→ Exercises to complete:
(A) Decide whether each statement agrees with the excerpt on leader-follower consensus. Answer yes or no for each, and quote the words of the excerpt that decide it. (i) The proposed pinning control algorithm includes time-varying delay information. (ii) The consensus criteria take the form of nonlinear equations. (iii) Three numerical examples are presented.
(B) From the excerpt on leader-follower consensus, extract word for word the part that opens with the words containing "Academic Editor: Hamid" and closes with "is properly cited.".

→ Text for analysis:
■ ■ ■ ■ ■ ■ ■
Delay-Distribution-Dependent Consensus for Second-Order Leader-Follower Nonlinear Multiagent Systems via Pinning Control

College of Mathematics, Physics and Information Engineering, Jiaxing University, Zhejiang 314001, China

Received 25 June 2013; Revised 27 August 2013; Accepted 27 August 2013

Academic Editor: Hamid Reza Karimi

Copyright © 2013 Hongjie Li et al. This is an open access article distributed under the Creative Commons Attribution License, which permits unrestricted use, distribution, and reproduction in any medium, provided the original work is properly cited.

Abstract

This paper investigates the consensus problem for second-order leader-follower nonlinear multiagent systems with general network topologies. A pinning control algorithm is proposed, where it includes time-varying delay information. By using the information of delay-partition and delay-distribution and constructing an appropriate Lyapunov-Krasovskii functional, the consensus criteria are derived to achieve leader-follower consensus for multiagent systems, which are in the form of linear inequalities that can be solved by employing the semidefinite programme method. Moreover, this paper addresses what kind of agents and how many agents should be pinned. Two numerical examples are presented to further demonstrate the effectiveness of the proposed approach.
■ ■ ■ ■ ■ ■ ■
[Stored entries]
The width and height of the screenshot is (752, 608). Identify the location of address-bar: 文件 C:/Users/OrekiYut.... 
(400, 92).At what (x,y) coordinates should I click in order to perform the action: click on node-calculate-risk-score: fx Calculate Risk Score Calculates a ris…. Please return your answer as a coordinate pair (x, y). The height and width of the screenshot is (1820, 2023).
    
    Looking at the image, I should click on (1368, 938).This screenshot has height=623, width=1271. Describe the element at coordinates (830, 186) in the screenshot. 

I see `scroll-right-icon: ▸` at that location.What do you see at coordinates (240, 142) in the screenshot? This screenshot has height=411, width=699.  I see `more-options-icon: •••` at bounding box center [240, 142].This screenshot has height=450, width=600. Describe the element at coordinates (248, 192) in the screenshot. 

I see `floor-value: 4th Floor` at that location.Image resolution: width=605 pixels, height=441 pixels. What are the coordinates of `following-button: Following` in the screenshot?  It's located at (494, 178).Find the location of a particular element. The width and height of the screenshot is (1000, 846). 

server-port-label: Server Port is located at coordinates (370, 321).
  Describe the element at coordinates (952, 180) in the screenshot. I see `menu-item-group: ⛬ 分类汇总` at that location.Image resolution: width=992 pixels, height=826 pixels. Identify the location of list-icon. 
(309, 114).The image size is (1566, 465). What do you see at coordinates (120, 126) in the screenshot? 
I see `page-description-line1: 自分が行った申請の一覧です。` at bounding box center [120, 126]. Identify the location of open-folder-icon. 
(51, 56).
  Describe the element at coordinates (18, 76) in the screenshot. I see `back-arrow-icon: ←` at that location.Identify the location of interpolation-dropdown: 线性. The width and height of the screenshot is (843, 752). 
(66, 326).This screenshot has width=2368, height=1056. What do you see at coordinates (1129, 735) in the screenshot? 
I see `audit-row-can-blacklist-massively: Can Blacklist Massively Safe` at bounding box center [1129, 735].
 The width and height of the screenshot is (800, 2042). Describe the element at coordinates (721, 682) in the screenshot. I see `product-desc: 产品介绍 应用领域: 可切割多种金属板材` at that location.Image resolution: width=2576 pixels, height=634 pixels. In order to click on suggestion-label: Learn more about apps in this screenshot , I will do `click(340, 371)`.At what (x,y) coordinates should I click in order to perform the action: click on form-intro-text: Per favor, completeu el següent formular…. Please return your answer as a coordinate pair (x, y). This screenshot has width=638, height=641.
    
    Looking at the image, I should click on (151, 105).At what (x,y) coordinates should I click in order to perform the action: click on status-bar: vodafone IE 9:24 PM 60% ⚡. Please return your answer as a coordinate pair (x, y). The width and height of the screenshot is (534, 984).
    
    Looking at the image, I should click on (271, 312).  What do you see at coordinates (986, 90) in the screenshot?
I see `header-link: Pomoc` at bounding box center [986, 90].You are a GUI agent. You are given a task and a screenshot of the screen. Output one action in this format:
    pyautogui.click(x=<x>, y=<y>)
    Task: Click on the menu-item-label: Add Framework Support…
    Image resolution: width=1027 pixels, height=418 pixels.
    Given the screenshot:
■ ■ ■ ■ ■ ■ ■
→ Answers:
(A)
(i) Yes: "A pinning control algorithm is proposed, where it includes time-varying delay information."
(ii) No: "which are in the form of linear inequalities that can be solved by employing the semidefinite programme method."
(iii) No: "Two numerical examples are presented to further demonstrate the effectiveness of the proposed approach."

(B)
Academic Editor: Hamid Reza Karimi

Copyright © 2013 Hongjie Li et al. This is an open access article distributed under the Creative Commons Attribution License, which permits unrestricted use, distribution, and reproduction in any medium, provided the original work is properly cited.